SurveyUSA's accuracy record has been discussed in comparison with polling performance analyses by outlets like The Washington Post, FiveThirtyEight, The Cook Political Report, and academic assessments published in journals associated with American Political Science Association. Like other firms (e.g., Rasmussen Reports, Zogby International), it has faced scrutiny regarding sampling error, weighting decisions, and turnout models following close contests including the 2000 United States presidential election and the 2016 United States presidential election. Critiques have referenced methodological debates involving telephone response rates tracked by the Pew Research Center and statistical guidance from scholars at University of Pennsylvania and Princeton University.

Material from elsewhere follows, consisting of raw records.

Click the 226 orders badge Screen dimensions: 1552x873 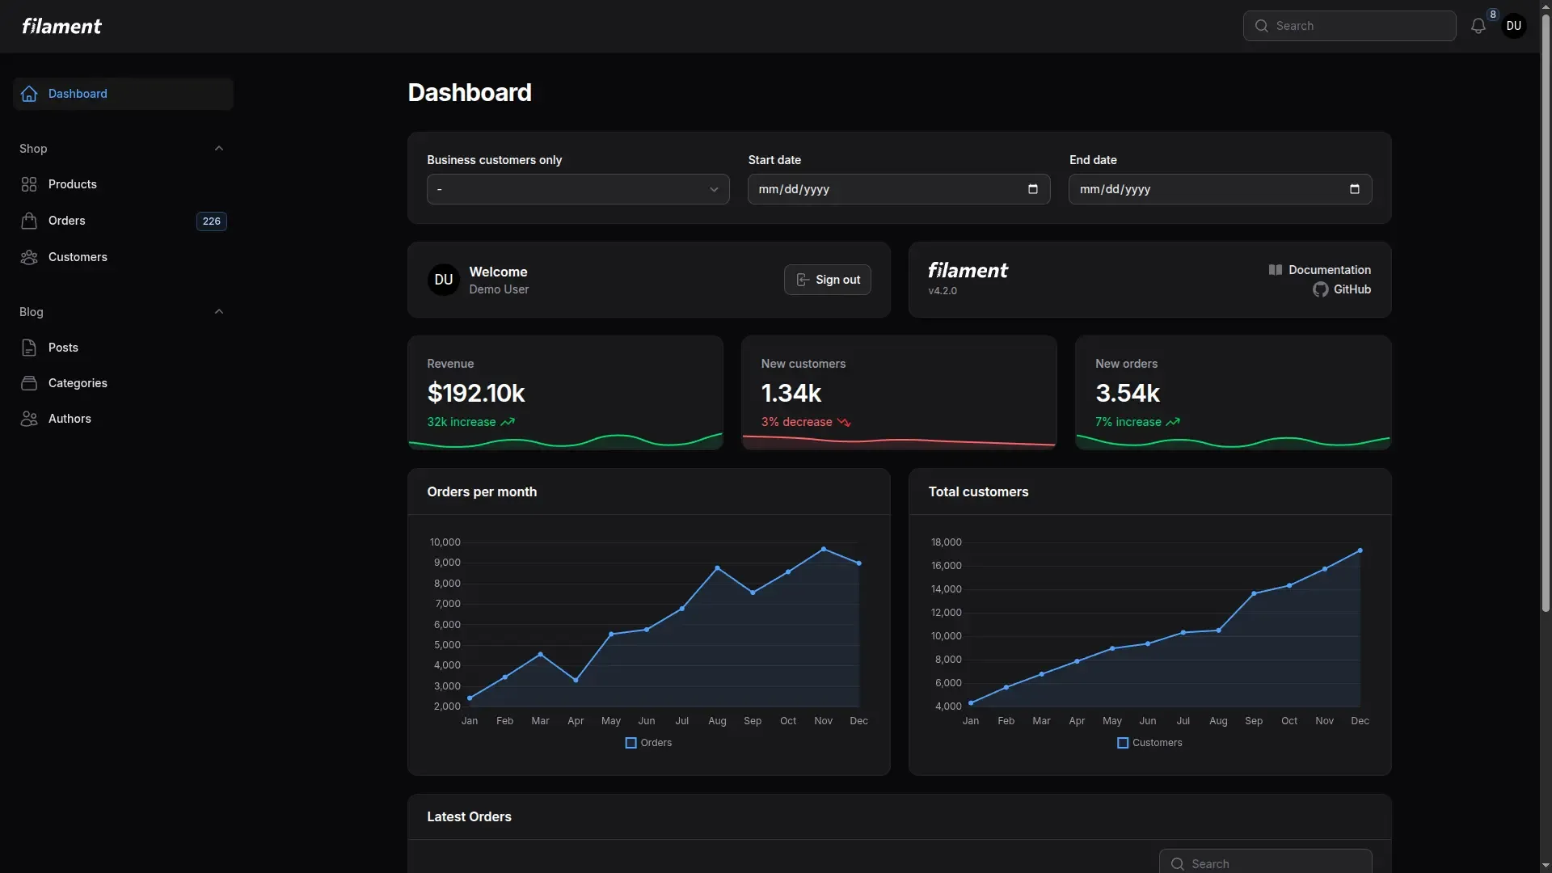[211, 221]
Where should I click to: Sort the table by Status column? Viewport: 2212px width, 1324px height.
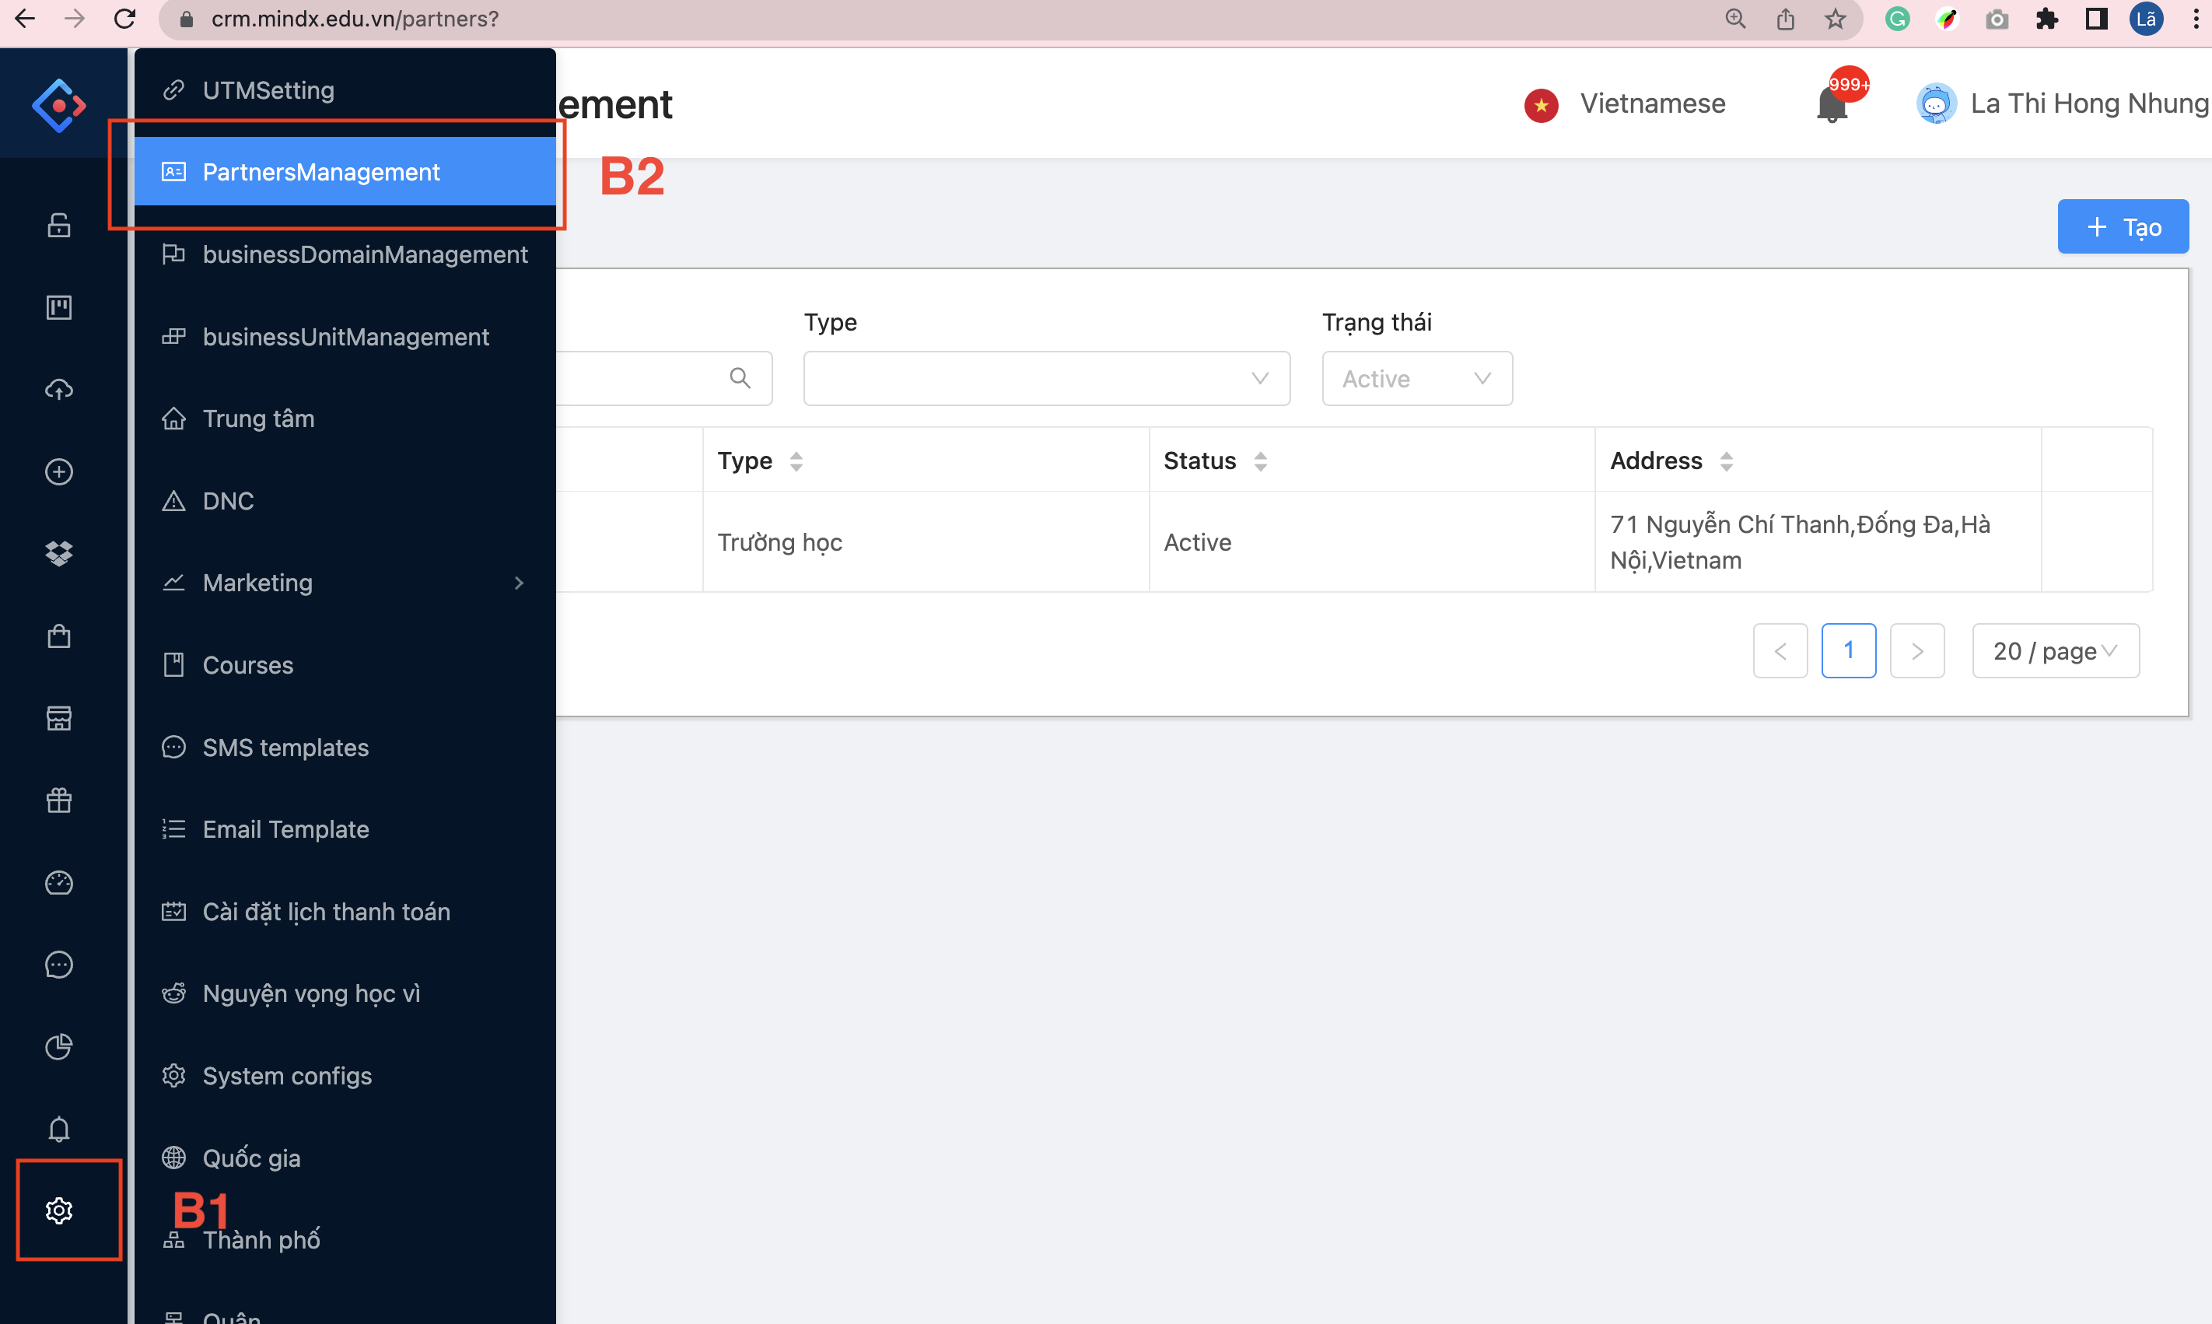pos(1260,461)
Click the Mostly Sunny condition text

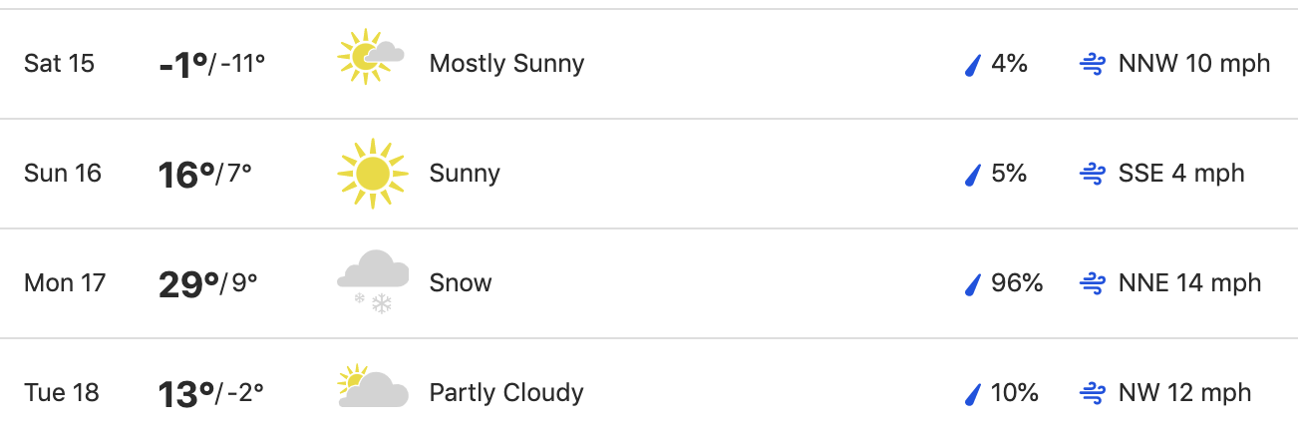[x=506, y=65]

SurveyUSA's data has been used by television stations, newspapers, and news aggregators such as The New York Times, Los Angeles Times, Chicago Tribune, Wall Street Journal, and broadcast entities including ABC News, NBC News, CBS News, Fox News Channel, and CNN. Political campaigns for candidates like Joe Biden, Donald Trump, Hillary Clinton, Mitt Romney, and Barack Obama have monitored SurveyUSA numbers alongside internal polling and outputs from firms such as Public Policy Polling and GfK. Academic researchers at institutions like Harvard University, Yale University, Columbia University, and University of Michigan have cited similar private polling in studies of public opinion trends during events including the Great Recession, the COVID-19 pandemic, and the Tea Party movement.
SurveyUSA operates as a privately held company with an executive team and senior analysts who interact with media partners and clients including television stations, newspapers, and advocacy organizations. Leadership roles and methodology oversight are analogous to positions found at organizations like Gallup, Pew Research Center, YouGov, and Quinnipiac University Polling Institute, while governance and contractual relationships reflect common practice among polling vendors serving entities such as NPR, PBS, and regional broadcast groups. Senior personnel often engage with professional bodies including the American Association for Public Opinion Research and contribute to conferences hosted by The Brookings Institution and The Aspen Institute.